─── TRECHO DO DOCUMENTO
A partir de agora, os serviços de inteligência deverão ter especialistas em biologia molecular para decifrar mensagens secretas, se depender de um novo método de codificação desenvolvido nos EUA.
A técnica, publicada anteontem na revista científica britânica "Nature", procura esconder mensagens na estrutura do material genético de seres vivos.
Em seu experimento, os pesquisadores codificaram uma mensagem alusiva à Segunda Guerra Mundial: "6 de junho: invasão da Normandia", em referência à Operação Overlord, o desembarque aliado na Europa, em 6 de junho de 1944, o chamado "dia D".
"A codificação não é a parte importante do procedimento, e sim a armazenagem de mensagens secretas em genes humanos", disse Carter Bancroft, da Faculdade de Medicina Mount Sinai, nos EUA, em entrevista por e-mail à Folha.
"Eu tive a idéia ao pensar em como tirar vantagem da vasta complexidade do genoma humano para fazer algo interessante, mas não biológico", afirmou.

Letras codificadas nos genes
A codificação foi feita ao agrupar, de modo preestabelecido, os "tijolos" que compõem os genes.
Os genes são o equivalente a palavras que, unidas, formam a "receita", ou genoma, de um ser vivo.
Os genes são formados por DNA, ou ácido desoxirribonucléico. O DNA, por sua vez, é formado por pares de moléculas chamadas bases nitrogenadas.
──────
─── MATERIAL FORNECIDO
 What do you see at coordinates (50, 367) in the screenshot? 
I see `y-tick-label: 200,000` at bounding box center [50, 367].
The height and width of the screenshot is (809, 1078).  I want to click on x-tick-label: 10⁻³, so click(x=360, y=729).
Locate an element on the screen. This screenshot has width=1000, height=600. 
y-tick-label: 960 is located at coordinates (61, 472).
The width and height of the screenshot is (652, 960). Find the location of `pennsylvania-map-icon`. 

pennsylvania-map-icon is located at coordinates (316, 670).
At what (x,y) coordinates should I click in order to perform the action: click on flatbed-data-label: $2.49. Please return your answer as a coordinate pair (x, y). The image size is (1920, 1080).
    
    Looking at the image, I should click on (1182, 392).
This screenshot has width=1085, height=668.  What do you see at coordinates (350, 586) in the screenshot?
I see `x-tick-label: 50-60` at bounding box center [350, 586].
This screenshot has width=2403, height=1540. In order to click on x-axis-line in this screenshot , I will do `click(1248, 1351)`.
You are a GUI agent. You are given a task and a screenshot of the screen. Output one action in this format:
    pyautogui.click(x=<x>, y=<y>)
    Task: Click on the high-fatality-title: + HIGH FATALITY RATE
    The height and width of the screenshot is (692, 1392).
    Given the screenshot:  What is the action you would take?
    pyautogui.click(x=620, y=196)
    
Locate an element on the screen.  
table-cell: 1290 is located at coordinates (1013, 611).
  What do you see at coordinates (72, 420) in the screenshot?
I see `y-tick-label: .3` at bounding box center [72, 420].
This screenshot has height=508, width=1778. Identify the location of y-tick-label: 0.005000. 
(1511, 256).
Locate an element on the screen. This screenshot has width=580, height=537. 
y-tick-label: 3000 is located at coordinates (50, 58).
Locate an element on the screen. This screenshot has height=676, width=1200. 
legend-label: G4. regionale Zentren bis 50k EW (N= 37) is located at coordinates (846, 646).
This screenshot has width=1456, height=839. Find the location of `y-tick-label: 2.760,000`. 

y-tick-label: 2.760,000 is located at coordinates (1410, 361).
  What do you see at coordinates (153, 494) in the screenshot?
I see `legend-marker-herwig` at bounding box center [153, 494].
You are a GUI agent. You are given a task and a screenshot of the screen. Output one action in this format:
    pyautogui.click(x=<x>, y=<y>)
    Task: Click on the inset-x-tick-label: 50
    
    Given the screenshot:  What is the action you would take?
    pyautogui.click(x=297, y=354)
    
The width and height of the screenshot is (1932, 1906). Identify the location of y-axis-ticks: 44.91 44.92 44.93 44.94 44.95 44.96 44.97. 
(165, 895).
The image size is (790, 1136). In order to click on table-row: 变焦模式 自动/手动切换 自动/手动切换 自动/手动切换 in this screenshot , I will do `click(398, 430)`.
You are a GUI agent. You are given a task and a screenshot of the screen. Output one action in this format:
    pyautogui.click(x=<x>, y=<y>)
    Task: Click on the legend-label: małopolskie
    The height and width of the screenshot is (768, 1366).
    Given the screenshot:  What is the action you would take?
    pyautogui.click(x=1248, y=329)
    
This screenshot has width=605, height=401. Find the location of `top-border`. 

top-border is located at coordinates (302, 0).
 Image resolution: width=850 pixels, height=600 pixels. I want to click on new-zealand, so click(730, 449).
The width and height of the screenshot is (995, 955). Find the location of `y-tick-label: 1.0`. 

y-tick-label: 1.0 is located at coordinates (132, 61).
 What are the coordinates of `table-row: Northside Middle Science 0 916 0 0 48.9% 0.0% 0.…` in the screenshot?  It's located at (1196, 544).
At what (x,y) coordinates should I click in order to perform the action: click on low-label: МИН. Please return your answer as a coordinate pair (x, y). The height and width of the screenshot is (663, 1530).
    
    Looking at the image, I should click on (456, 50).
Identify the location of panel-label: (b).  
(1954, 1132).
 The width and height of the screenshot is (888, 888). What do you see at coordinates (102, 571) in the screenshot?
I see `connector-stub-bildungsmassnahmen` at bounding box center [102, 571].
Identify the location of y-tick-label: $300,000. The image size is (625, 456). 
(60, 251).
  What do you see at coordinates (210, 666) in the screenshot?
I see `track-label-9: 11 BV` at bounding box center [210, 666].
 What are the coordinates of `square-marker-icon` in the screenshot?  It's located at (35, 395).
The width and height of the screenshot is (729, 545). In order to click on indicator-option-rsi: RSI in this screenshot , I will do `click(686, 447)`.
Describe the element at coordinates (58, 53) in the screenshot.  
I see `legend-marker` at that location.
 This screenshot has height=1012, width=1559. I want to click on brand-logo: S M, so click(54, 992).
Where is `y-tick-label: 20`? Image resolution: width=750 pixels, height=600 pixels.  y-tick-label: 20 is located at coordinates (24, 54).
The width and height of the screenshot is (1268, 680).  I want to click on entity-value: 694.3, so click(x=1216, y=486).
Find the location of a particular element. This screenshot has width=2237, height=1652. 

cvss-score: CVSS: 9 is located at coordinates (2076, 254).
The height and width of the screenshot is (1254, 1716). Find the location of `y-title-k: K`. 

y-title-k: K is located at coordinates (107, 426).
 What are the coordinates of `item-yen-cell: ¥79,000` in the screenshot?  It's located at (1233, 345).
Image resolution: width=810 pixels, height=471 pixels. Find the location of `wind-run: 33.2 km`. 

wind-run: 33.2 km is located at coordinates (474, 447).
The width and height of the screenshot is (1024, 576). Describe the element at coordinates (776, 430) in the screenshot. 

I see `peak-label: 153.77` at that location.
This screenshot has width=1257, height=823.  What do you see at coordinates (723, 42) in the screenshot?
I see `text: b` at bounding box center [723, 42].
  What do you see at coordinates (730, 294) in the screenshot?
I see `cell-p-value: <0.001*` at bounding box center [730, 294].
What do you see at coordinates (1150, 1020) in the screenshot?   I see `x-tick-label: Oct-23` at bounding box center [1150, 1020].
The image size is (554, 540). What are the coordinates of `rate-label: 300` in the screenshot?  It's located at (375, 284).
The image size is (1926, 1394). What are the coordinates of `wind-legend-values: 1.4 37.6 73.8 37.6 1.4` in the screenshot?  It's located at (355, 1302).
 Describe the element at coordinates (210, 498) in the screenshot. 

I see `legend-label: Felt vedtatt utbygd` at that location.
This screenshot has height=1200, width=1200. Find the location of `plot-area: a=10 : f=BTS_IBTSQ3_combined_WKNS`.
──────
### TAREFAS A REALIZAR
**a.** Diga se cada afirmação abaixo está de acordo com o texto sobre a codificação de mensagens no DNA, respondendo sim ou não e citando literalmente as palavras do texto que decidem a questão: (i) a técnica foi publicada na revista "Nature"; (ii) segundo Carter Bancroft, a codificação é a parte importante do procedimento; (iii) a mensagem codificada no experimento aludia à Primeira Guerra Mundial.
**b.** Escreva a continuação do texto sobre a codificação de mensagens no DNA, começando logo depois da última frase apresentada.

### RESPOSTAS
**a.**
(i) Sim: «A técnica, publicada anteontem na revista científica britânica "Nature"».
(ii) Não: «A codificação não é a parte importante do procedimento, e sim a armazenagem de mensagens secretas em genes humanos».
(iii) Não: «uma mensagem alusiva à Segunda Guerra Mundial».

**b.**
As bases nitrogenadas são de quatro tipos: adenina (A), timina (T), citosina (C) e guanina (G).
O que os pesquisadores fizeram foi agrupar as bases nitrogenadas de três em três. Cada sequência equivalia a uma letra do alfabeto.
Por exemplo, a letra A equivalia à sequência citosina, guanina e adenina, ou CGA. A letra B foi codificada como CCA (citosina, citosina e adenina), e assim por diante, até que todo o alfabeto, os sinais de pontuação e os números tivessem o seu equivalente em trios de bases nitrogenadas. "Nós usamos uma codificação muito simples para cada letra", disse Bancroft.
Depois de estruturada a "tabela" de codificação, bastou apenas montar as bases nitrogenadas em sequência para formar uma frase.
"Nós tivemos toda a sequência de DNA produzida sinteticamente em uma máquina própria", afirmou o cientista. "Esse é um método simples, usado rotineiramente na área de biologia molecular."
A sequência formada, de tamanho microscópico, poderia ser colada na mancha escura de um ponto final em uma carta "inocente" e passada tranquilamente ao receptor, que a decodificaria.
A idéia de colocar pequenos arquivos camuflados nas letras de uma carta, conforme escreveu o pesquisador em seu artigo, também vem da Segunda Guerra.
Espiões alemães transmitiam informações secretas ao inserir, em uma carta, uma fotografia muito reduzida de uma página com dados confidenciais. O processo era chamado de microponto.
"Nós levamos a técnica do microponto um passo além", escreveu Bancroft na "Nature". O novo processo foi denominado micropontos de DNA.
O uso de um codificador biológico, no entanto, ainda não tem uma função definida, e pode representar mais um método experimental do que realmente ser usado para codificar mensagens pelo governo norte-americano, por exemplo.
"Ainda precisaremos aguardar para ver se isso ocorrerá", diz Bancroft. "Mas acho que o método poderá se tornar útil em inúmeras áreas."